The Special Olympics Alaska Sports, Health and Wellness Center was designed to cater to athletes, coaches and volunteers from around the state, and the nonprofit’s president said the neighborhood in northeast Anchorage was the perfect place to build.
“We went all over the city looking for property, but Mountain View fit us the best,” said Jim Balamaci, who’s been part of Special Olympics Alaska for more than 20 years.
The expansion project at the Special Olympics campus more than doubled the size of the initial building. There’s everything from a basketball court and indoor track to locker rooms, a conference room and commercial-size kitchen (for teaching life skills to athletes, Balamaci said). There’s also vacant land left on the property to build outdoor facilities.
“Jim had this idea, and it’s happening,” he said Tuesday.
Pichler is a former athlete who said he’s been involved with Special Olympics since he was 7. His love for sports still runs strong — the business card he dug out of his card case identified him as the vice president of the Seahawks Midnight Sun Booster Club. He said he began working for Special Olympics about four weeks ago, and staff have been busy preparing for the May event.

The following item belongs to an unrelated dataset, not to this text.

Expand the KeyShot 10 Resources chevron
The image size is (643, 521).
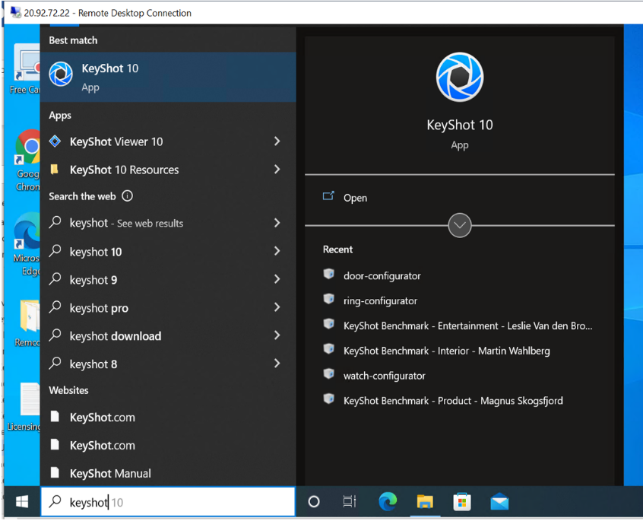click(277, 170)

The new building represents a big change for both the organization and the neighborhood.
A longtime Alaskan, Pichler said he remembers what Mountain View looked like decades ago. He said the new Special Olympics center, with its floor-to-ceiling windows and modern architecture, is a major upgrade.
“I was here when they had the groundbreaking, and there was nothing,” he said. “Now look at it.”

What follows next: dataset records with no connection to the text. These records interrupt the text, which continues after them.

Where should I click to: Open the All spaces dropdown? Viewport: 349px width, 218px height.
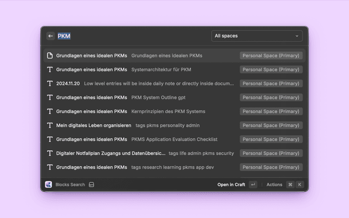coord(256,36)
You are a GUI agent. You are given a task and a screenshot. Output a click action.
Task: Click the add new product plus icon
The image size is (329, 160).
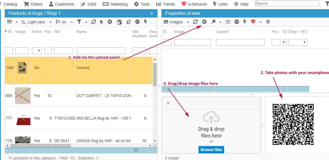(x=110, y=22)
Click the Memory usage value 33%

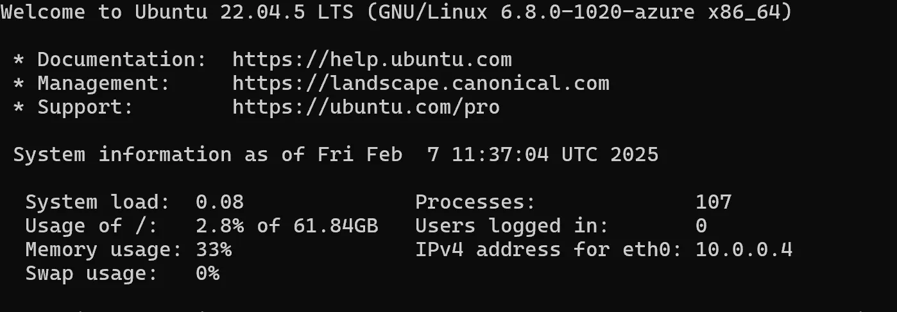[x=213, y=250]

Balamaci said the idea for the Mountain View campus gained momentum after Special Olympics Alaska played host to the World Games in 2001. More than 1,800 athletes from around the globe descended on Anchorage for the weeklong event, and lawmakers and community leaders alike began to see the value in a facility dedicated to serving Alaskans with disabilities.
“I always ask, ‘Why can’t our athletes have uniforms? Why can’t they have gym time that’s not 6 o’clock on a Sunday morning?'” Balamaci said.

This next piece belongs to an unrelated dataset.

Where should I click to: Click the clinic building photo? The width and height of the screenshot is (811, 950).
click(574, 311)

Over the next decade, plans came together and gathered steam.
Balamaci said once they settled on a location, the property was designed to fit the local landscape. The front corner of the building features giant windows overlooking the drive outside. The Special Olympics president said the glass is specifically intended to show off the activities inside as well as the neighborhood outside.
On the back of the building, a second-floor deck has sweeping views of Clark Middle School, Glenn Square and the Chugach range. It’s attached to a well-lit conference room with mountain views, and Balamaci said the facility aimed to attract people to the neighborhood. The Governor’s Council on Disabilities and Special Education is set to meet at the Special Olympics center this week. Balamaci said the building began hosting its first athletic programs about two weeks ago.
Not only will the campus serve thousands of athletes and volunteers from around the state, Balamaci said it would help continue to grow the neighborhood around it. And it was the neighborhood, he said, that made the center possible.
More than $7 million in state capital funds were approved for the project over the past few years, and Balamaci said it took support from lawmakers on both sides of the aisle. He said community leaders and neighborhood businesses helped his organization acquire the lots on which to build, and the welcome Special Olympics received there was unlike any other.
“There’s not a better place in the world to be than Mountain View,” Balamaci said.